## EXTRACT
====
Open Letter -UN Declaration on the Rights of Indigenous Peoples Canada Needs to Implement This New Human Rights Instrument
May 1, 2008
On September 13, 2007, the United Nations General Assembly adopted the UN Declaration on the Rights of Indigenous Peoples by an overwhelming vote of 144-4. The UN Secretary-General, other prominent international leaders, and human rights experts hailed this historic event as a victory for the human rights of the world’s most disadvantaged and victimized peoples.There are over 370 million Indigenous people worldwide. Indigenous peoples urgently require international affirmation and protection of their human rights. Their rights are routinely trampled by national governments, even when these rights are entrenched in law.
Canada was one of only four states that opposed the Declaration. Government ministers characterize the Declaration as incompatible with Canada’s Constitution and the Canadian Charter of Rights and Freedoms. They state that the Declaration affirms only the collective rights of Indigenous peoples and fails to balance individual and collective rights or the rights of Indigenous and non-Indigenous peoples. No credible legal rationale has been provided to substantiate these extraordinary and erroneous claims.
We, the undersigned, have researched and worked in the fields of Indigenous rights and/or constitutional law in Canada. We are concerned that the misleading claims made by the Canadian government continue to be used to justify opposition, as well as impede international cooperation and implementation of this human rights instrument.
The Declaration contains some of the most comprehensive balancing provisions that exist in any international human rights instrument. Article 46 of the UN Declaration states that every provision must be interpreted “in accordance with the principles of justice, democracy, respect for human rights, equality, non-discrimination, good governance and good faith”. These are the core principles and values of not only Canada’s Constitution, but also the international system that Canada has championed.
Further, seventeen provisions in the Declaration address individual rights. The UN Declaration also states that the rights of Indigenous peoples may be limited when strictly necessary “for the purpose of securing due recognition and respect for the rights and freedoms of others”. This approach allows for both flexibility and balance.
====
[Screen-element location records]
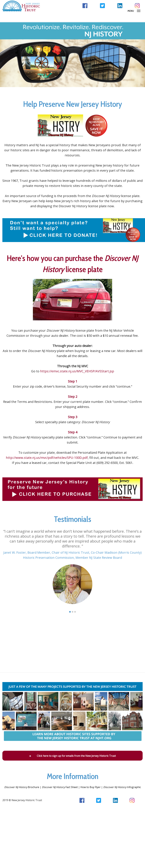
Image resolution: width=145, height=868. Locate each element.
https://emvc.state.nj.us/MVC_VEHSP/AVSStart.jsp (77, 371)
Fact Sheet (60, 787)
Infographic (122, 787)
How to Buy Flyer (90, 787)
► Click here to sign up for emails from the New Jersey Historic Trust (72, 756)
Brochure (22, 787)
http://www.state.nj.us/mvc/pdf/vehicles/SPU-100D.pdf (47, 458)
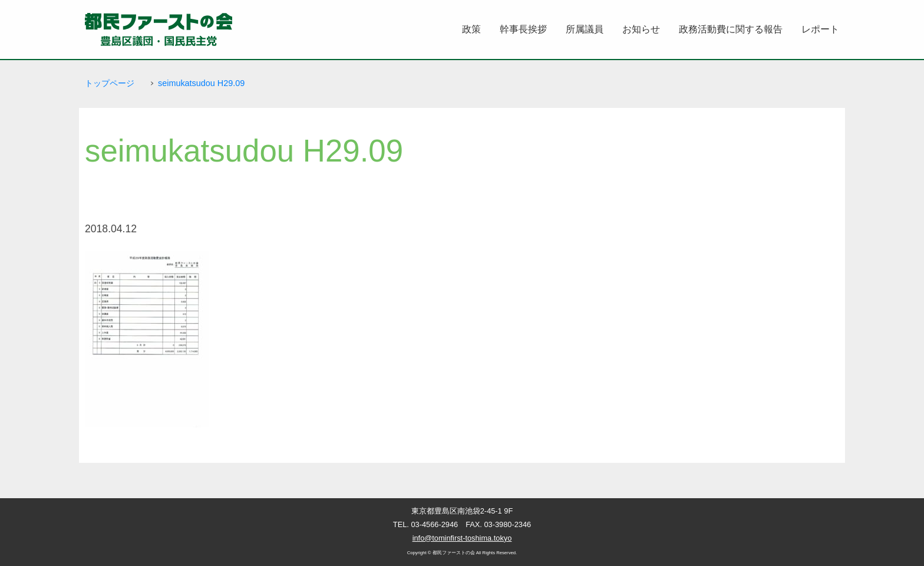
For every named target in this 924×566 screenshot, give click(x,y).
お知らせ (641, 29)
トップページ (110, 83)
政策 (471, 29)
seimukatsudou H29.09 (201, 83)
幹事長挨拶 (523, 29)
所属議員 (585, 29)
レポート (820, 29)
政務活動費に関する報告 (731, 29)
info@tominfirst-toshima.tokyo (462, 538)
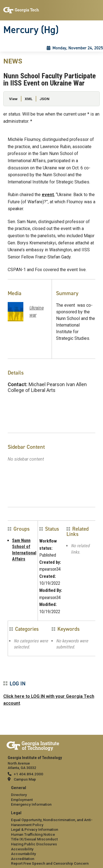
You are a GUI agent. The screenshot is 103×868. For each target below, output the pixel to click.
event (48, 194)
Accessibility (22, 849)
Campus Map (25, 779)
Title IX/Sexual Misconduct (34, 839)
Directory (19, 795)
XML (29, 99)
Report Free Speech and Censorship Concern (50, 863)
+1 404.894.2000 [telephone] (29, 774)
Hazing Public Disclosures (34, 844)
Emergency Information (31, 804)
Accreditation (22, 859)
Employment (22, 800)
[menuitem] (51, 796)
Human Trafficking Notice (33, 834)
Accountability (23, 854)
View (13, 99)
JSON (44, 99)
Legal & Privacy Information (35, 829)
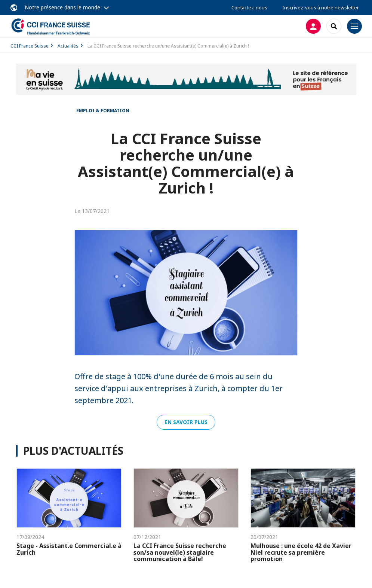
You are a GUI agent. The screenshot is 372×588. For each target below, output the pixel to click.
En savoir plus (186, 422)
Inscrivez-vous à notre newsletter (320, 7)
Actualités (68, 46)
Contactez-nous (249, 7)
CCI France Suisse (30, 46)
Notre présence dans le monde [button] (62, 7)
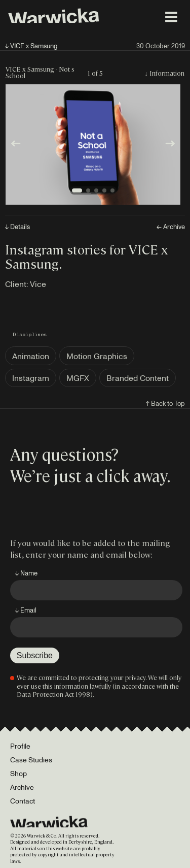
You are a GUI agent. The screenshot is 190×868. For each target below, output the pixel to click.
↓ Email (26, 610)
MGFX (78, 378)
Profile (20, 746)
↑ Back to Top (165, 403)
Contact (22, 800)
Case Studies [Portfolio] (31, 759)
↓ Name (26, 573)
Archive (22, 787)
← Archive (171, 227)
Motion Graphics (97, 356)
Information (167, 73)
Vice (38, 284)
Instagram (30, 378)
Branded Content (137, 378)
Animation (30, 356)
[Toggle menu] (171, 17)
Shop (18, 773)
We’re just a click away (88, 475)
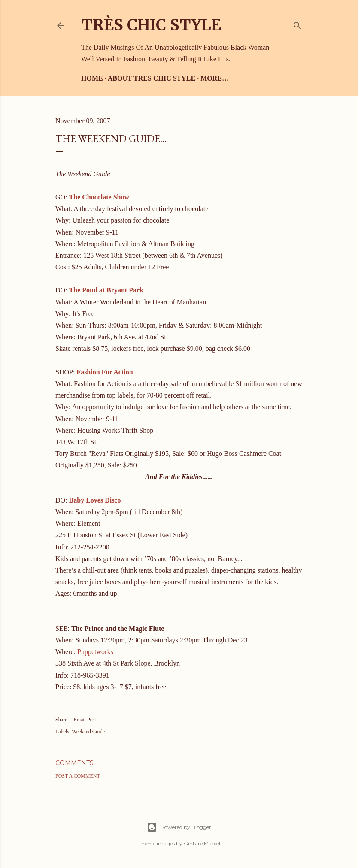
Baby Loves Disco (95, 500)
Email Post (85, 720)
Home (92, 78)
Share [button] (61, 720)
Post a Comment (78, 776)
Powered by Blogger (179, 827)
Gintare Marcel (202, 843)
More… (215, 78)
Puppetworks (95, 651)
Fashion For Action (104, 372)
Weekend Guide (88, 732)
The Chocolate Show (99, 197)
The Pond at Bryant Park (106, 290)
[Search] (297, 24)
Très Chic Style (151, 25)
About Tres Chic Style (152, 78)
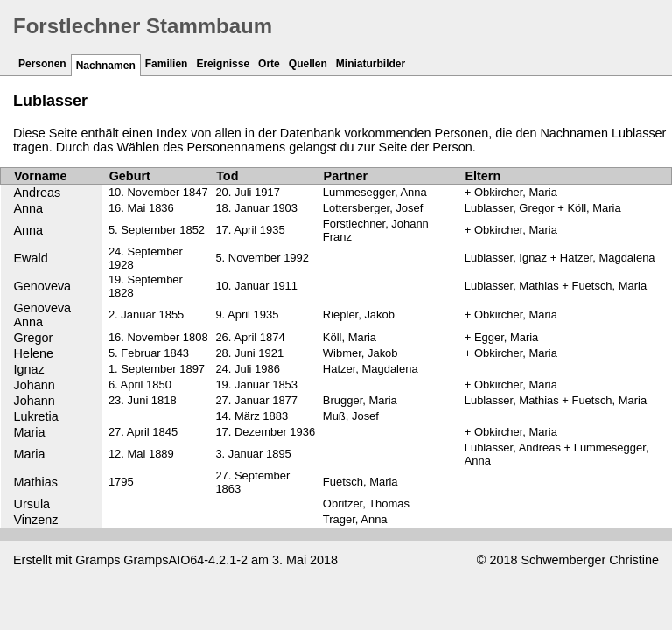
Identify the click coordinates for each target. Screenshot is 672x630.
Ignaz (29, 369)
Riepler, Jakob (359, 314)
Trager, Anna (355, 519)
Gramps (97, 560)
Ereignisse (222, 64)
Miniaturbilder (370, 64)
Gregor (33, 338)
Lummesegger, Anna (374, 192)
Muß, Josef (351, 416)
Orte (269, 64)
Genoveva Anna (43, 315)
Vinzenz (36, 520)
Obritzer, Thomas (366, 503)
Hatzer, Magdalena (370, 368)
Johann (34, 385)
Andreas (38, 192)
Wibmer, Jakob (360, 353)
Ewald (31, 258)
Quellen (308, 64)
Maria (30, 432)
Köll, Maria (349, 337)
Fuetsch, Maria (360, 481)
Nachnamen (106, 66)
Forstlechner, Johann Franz (375, 230)
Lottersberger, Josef (373, 207)
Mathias (36, 482)
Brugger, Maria (360, 400)
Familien (166, 64)
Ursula (32, 504)
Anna (29, 208)
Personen (42, 64)
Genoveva (43, 286)
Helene (34, 354)
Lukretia (36, 416)
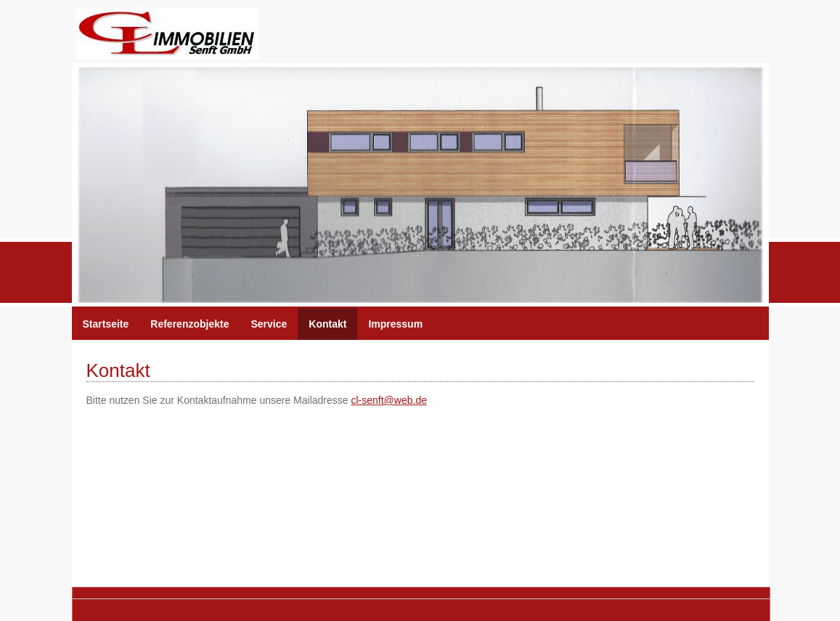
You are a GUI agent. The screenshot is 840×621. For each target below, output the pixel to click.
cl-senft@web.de (388, 400)
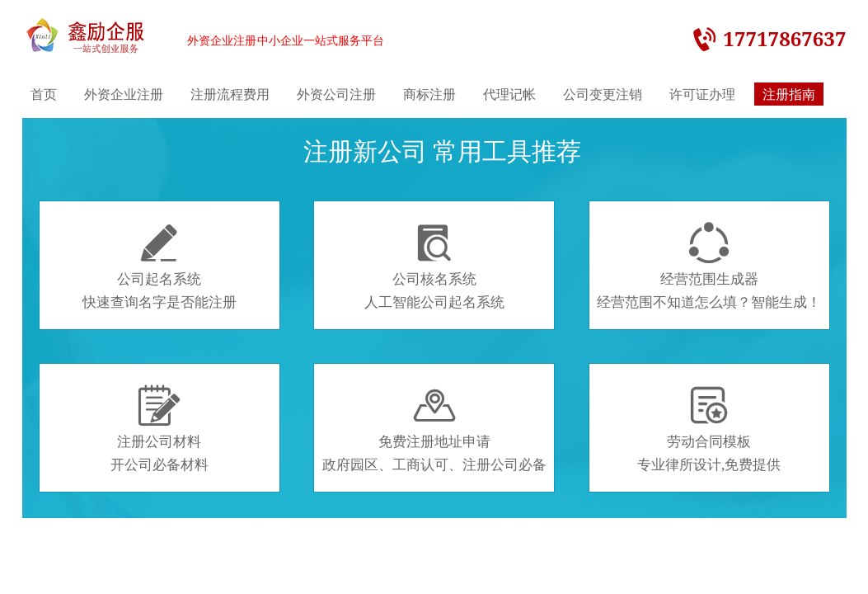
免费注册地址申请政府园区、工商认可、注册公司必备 (434, 429)
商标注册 (429, 94)
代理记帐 (509, 94)
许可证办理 (702, 94)
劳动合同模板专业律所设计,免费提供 (709, 429)
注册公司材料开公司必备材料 (159, 429)
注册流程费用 (230, 94)
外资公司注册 (336, 94)
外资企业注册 (124, 94)
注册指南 (789, 94)
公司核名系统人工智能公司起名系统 (434, 266)
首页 (44, 94)
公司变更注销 (603, 94)
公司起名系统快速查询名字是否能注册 (159, 266)
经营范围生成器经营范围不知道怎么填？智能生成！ (709, 266)
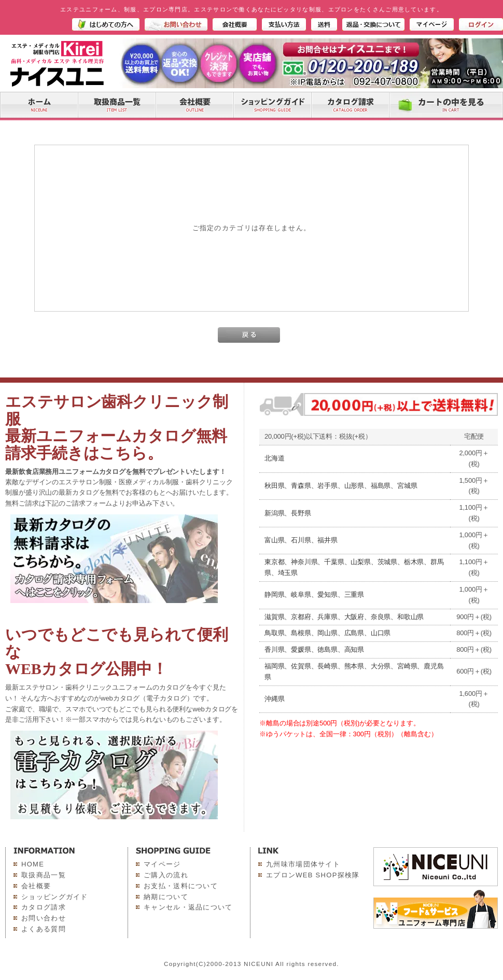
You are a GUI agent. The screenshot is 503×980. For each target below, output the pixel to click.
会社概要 (36, 886)
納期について (166, 897)
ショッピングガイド (54, 897)
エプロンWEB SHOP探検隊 (313, 875)
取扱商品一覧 (44, 875)
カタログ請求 (44, 907)
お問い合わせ (44, 918)
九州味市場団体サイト (303, 864)
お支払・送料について (180, 886)
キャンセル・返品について (188, 907)
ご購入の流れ (166, 875)
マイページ (162, 864)
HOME (33, 864)
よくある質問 (44, 929)
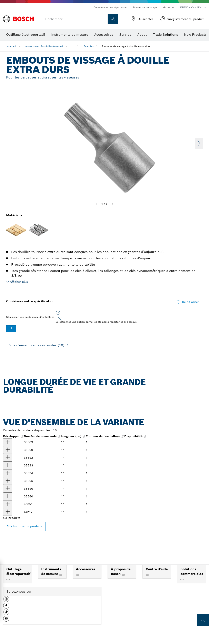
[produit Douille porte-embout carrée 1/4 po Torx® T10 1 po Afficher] (8, 442)
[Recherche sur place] (113, 19)
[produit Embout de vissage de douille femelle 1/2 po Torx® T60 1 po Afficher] (8, 512)
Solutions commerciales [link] (192, 572)
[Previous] (96, 204)
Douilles (89, 46)
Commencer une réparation (110, 8)
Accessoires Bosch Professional (44, 46)
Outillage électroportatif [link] (18, 572)
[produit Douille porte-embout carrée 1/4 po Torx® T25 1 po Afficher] (8, 458)
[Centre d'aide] (147, 575)
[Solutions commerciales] (182, 580)
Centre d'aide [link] (156, 569)
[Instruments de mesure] (61, 575)
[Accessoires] (77, 575)
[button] (6, 600)
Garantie (168, 8)
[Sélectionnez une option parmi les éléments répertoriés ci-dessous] (58, 313)
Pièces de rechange (145, 8)
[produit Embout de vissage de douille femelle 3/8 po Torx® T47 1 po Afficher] (8, 504)
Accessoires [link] (85, 569)
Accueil (12, 46)
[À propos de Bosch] (123, 575)
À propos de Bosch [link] (121, 572)
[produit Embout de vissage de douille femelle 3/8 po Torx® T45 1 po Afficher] (8, 488)
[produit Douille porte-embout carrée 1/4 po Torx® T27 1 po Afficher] (8, 465)
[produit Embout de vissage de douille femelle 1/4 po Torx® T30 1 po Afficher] (8, 473)
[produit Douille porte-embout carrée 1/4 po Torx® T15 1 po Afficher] (8, 450)
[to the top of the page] (203, 620)
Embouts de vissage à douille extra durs (126, 46)
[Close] (60, 319)
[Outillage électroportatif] (8, 580)
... (73, 46)
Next (199, 143)
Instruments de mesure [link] (51, 572)
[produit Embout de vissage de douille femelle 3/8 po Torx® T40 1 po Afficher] (8, 481)
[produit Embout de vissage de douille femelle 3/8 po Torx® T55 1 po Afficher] (8, 496)
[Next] (113, 204)
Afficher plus (19, 282)
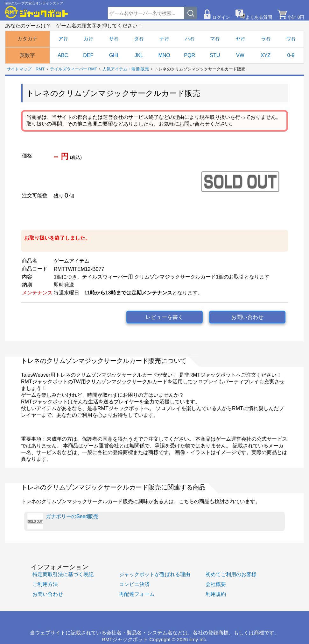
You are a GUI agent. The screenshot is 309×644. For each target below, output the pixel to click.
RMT (40, 69)
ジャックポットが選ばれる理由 (155, 574)
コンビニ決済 (134, 584)
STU (215, 55)
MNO (164, 55)
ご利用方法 (45, 584)
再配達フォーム (137, 594)
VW (240, 55)
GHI (114, 55)
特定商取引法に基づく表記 (63, 574)
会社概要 (216, 584)
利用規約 (216, 594)
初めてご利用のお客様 (231, 574)
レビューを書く (164, 317)
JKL (139, 55)
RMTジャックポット (125, 639)
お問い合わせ (247, 317)
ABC (63, 55)
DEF (88, 55)
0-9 (291, 55)
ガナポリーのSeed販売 (63, 521)
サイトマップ (19, 69)
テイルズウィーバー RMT (74, 69)
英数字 (27, 55)
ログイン (221, 17)
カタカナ (27, 39)
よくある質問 (259, 17)
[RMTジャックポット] (37, 12)
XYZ (265, 55)
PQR (189, 55)
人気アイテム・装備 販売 (126, 69)
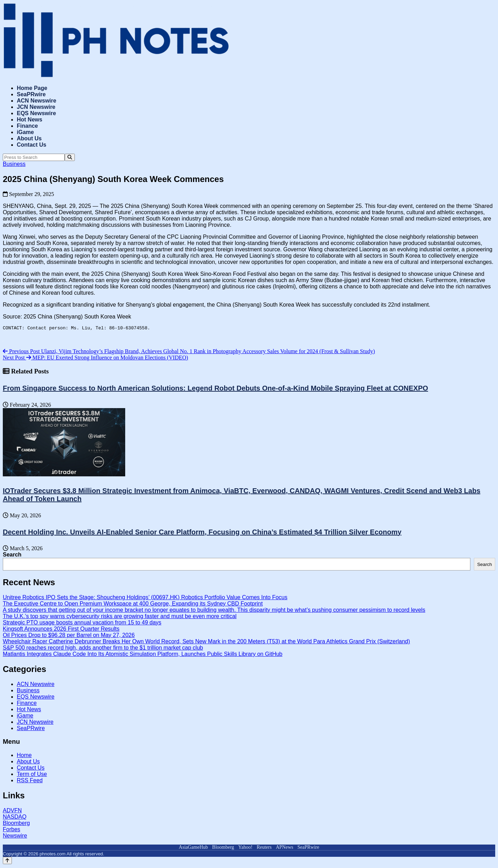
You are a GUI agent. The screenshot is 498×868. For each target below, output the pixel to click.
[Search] (70, 157)
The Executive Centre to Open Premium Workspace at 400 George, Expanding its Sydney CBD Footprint (133, 604)
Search (12, 555)
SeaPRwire (31, 94)
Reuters (264, 848)
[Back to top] (7, 861)
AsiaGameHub (193, 848)
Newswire (15, 836)
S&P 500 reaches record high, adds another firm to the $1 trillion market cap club (103, 649)
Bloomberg (16, 824)
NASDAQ (15, 818)
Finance (27, 126)
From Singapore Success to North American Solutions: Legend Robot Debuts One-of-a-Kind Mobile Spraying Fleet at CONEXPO (215, 389)
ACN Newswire (36, 100)
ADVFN (12, 811)
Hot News (29, 119)
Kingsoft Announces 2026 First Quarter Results (61, 630)
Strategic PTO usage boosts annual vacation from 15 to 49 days (82, 623)
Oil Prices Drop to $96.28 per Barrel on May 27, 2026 (69, 636)
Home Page (32, 88)
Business (14, 164)
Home (24, 756)
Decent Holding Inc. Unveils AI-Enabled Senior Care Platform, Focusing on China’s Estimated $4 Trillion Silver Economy (202, 533)
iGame (25, 132)
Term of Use (32, 775)
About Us (29, 138)
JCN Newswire (36, 107)
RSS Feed (30, 781)
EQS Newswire (36, 113)
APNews (285, 848)
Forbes (12, 830)
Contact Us (31, 145)
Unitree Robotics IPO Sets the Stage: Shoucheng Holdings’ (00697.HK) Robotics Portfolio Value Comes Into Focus (145, 598)
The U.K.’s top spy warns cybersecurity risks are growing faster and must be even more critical (120, 617)
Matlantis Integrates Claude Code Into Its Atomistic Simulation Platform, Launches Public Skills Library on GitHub (142, 655)
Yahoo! (245, 848)
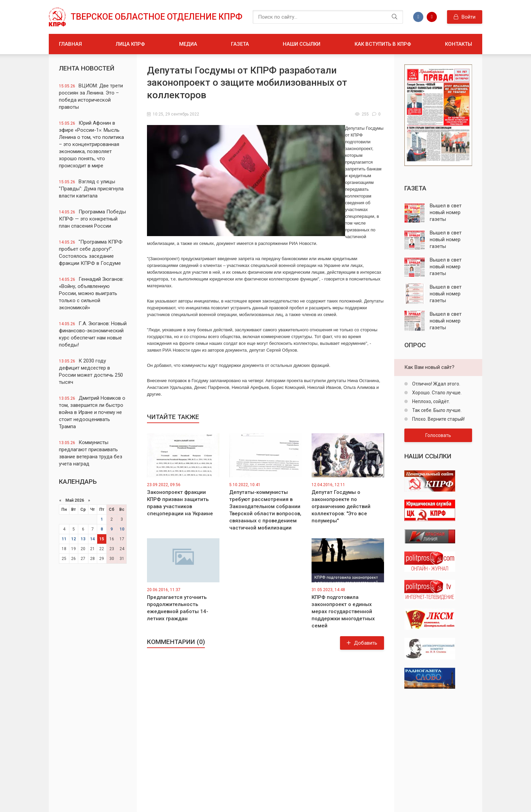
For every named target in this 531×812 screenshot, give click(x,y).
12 (73, 539)
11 (64, 539)
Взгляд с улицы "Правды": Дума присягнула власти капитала (91, 189)
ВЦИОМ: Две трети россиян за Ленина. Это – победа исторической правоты (91, 96)
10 (122, 529)
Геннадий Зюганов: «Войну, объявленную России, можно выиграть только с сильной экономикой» (91, 293)
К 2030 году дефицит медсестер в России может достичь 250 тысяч (91, 372)
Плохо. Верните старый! (438, 419)
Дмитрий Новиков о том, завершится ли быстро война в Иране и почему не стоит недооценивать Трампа (92, 412)
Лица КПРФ (130, 44)
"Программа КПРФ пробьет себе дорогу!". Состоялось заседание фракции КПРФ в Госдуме (91, 252)
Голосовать (438, 435)
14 (92, 539)
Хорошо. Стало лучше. (436, 393)
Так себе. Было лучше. (436, 410)
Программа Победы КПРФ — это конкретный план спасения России (92, 219)
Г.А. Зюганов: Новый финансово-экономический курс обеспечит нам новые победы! (93, 334)
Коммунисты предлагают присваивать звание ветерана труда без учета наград (90, 453)
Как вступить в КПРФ (383, 44)
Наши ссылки (301, 44)
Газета (240, 44)
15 (102, 539)
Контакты (458, 44)
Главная (70, 44)
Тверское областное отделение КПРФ (157, 17)
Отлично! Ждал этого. (436, 384)
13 (83, 539)
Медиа (188, 44)
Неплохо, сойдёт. (430, 402)
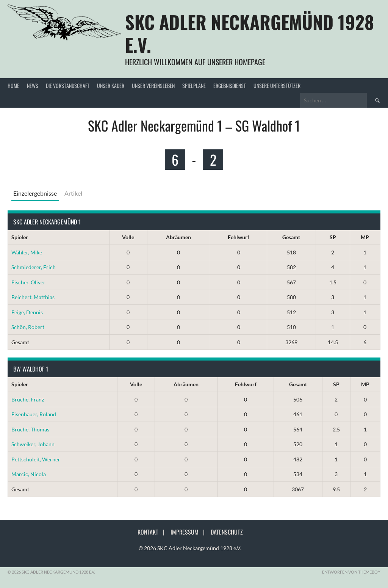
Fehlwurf (238, 237)
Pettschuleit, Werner (36, 459)
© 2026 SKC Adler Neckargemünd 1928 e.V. (190, 548)
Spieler (20, 237)
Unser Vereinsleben (153, 85)
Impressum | (190, 532)
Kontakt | (153, 532)
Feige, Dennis (27, 312)
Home (13, 85)
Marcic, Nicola (28, 474)
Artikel (73, 193)
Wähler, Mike (27, 252)
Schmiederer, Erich (33, 267)
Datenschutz (227, 532)
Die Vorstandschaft (67, 85)
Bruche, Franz (28, 399)
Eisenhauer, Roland (34, 414)
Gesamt (291, 237)
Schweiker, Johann (33, 444)
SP (333, 237)
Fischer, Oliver (28, 282)
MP (365, 237)
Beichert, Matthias (33, 297)
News (33, 85)
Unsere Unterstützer (277, 85)
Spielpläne (194, 85)
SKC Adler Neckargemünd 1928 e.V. (249, 33)
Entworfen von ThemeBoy (351, 572)
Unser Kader (111, 85)
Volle (128, 237)
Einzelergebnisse (35, 193)
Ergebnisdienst (230, 85)
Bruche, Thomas (30, 429)
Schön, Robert (28, 327)
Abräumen (178, 237)
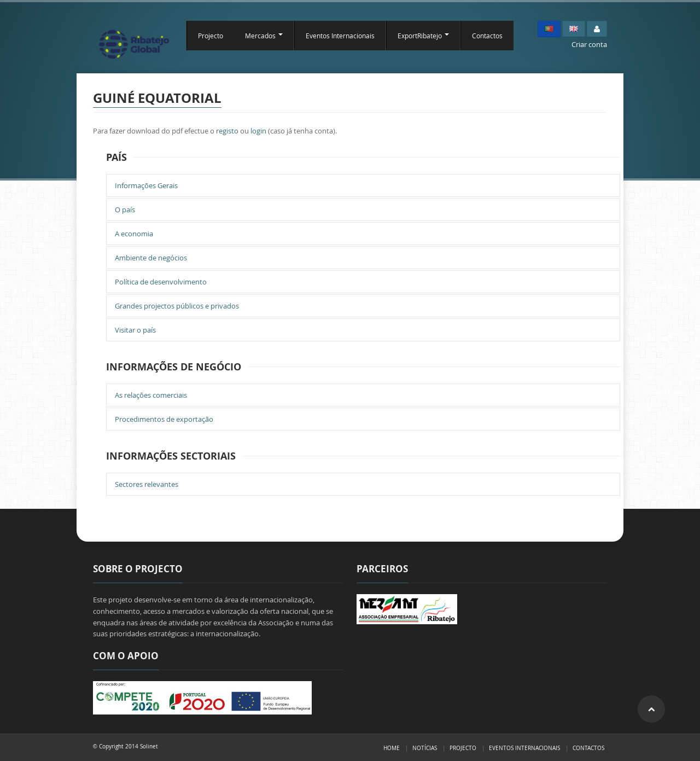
====
## REQUIRED TASK
Answer these questions using the open letter:
1. By what vote did the UN General Assembly adopt the Declaration?
2. How many provisions in the Declaration address individual rights?
3. Which article of the Declaration says every provision must be interpreted "in accordance with the principles of justice, democracy, respect for human rights"?

## FINAL RESULT
1. 144-4
2. Seventeen
3. Article 46